- _Records supplied_
= Beginning of Section =

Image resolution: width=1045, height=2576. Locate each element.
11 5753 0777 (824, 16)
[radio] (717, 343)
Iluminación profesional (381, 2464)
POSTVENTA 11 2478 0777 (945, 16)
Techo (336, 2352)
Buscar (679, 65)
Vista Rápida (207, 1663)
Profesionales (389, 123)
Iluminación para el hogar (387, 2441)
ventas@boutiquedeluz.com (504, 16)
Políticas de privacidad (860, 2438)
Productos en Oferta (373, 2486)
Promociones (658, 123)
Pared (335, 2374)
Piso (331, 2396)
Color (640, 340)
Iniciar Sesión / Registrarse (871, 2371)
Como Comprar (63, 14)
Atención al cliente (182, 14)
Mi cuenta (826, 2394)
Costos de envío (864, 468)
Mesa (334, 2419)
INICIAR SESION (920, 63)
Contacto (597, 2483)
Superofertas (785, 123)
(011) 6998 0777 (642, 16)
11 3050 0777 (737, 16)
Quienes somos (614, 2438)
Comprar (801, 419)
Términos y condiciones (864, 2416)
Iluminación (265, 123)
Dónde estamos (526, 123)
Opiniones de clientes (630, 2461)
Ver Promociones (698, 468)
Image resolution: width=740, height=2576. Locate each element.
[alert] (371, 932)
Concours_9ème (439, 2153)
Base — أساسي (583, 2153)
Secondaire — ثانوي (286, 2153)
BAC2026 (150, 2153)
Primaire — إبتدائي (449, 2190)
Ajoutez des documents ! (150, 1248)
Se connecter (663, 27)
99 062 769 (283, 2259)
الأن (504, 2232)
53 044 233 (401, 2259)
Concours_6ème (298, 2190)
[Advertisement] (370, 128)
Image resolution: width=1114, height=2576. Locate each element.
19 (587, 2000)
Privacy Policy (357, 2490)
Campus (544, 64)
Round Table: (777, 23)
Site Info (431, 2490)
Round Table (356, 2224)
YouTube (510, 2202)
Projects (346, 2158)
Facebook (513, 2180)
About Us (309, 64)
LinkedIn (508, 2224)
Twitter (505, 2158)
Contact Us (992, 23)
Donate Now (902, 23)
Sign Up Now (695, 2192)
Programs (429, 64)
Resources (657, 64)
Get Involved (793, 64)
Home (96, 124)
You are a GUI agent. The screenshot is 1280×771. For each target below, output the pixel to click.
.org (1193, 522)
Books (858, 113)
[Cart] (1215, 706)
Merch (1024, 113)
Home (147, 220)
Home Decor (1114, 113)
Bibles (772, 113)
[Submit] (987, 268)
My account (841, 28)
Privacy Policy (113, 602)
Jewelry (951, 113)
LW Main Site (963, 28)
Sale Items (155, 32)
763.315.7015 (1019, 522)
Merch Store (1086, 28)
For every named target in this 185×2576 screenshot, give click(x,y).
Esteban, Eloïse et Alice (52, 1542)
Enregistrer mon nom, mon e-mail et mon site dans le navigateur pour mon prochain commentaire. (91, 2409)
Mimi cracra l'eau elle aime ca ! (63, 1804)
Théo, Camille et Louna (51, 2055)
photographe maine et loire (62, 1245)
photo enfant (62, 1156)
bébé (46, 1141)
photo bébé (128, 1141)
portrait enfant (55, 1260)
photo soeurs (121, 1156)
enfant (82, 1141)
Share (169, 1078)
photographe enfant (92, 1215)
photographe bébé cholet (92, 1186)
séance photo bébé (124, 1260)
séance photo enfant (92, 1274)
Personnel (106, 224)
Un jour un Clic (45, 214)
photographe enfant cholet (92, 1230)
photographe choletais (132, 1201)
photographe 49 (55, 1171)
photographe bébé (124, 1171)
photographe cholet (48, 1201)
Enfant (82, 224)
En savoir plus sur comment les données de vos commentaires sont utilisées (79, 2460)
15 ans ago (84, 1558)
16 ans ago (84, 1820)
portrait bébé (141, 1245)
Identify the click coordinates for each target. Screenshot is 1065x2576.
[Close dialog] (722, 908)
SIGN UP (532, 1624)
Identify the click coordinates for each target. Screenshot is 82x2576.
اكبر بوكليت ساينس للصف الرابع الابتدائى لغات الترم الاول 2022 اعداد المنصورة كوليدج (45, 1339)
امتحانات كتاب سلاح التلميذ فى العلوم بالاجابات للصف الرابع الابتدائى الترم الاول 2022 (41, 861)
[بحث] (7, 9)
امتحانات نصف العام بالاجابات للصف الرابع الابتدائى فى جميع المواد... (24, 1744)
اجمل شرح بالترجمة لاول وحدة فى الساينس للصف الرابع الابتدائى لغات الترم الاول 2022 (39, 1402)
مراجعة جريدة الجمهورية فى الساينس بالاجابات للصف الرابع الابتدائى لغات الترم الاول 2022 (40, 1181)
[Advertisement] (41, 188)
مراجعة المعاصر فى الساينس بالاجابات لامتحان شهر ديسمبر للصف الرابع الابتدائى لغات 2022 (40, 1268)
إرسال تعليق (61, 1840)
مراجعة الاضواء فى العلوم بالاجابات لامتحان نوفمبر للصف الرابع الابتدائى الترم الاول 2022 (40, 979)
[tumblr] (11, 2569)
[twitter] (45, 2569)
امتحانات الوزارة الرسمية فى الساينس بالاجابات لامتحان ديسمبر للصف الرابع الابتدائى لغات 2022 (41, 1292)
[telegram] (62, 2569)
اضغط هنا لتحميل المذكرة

= End of Section =

- _Assignment_
From the material above, copy exactly the lines between the line holding "bébé (46, 1141)" and the line holding "séance photo enfant (92, 1274)", inclusive, and only those.

- _Solution to this exercise_
bébé (46, 1141)
photo bébé (128, 1141)
portrait enfant (55, 1260)
photo soeurs (121, 1156)
enfant (82, 1141)
Share (169, 1078)
photographe enfant (92, 1215)
photographe bébé cholet (92, 1186)
séance photo bébé (124, 1260)
séance photo enfant (92, 1274)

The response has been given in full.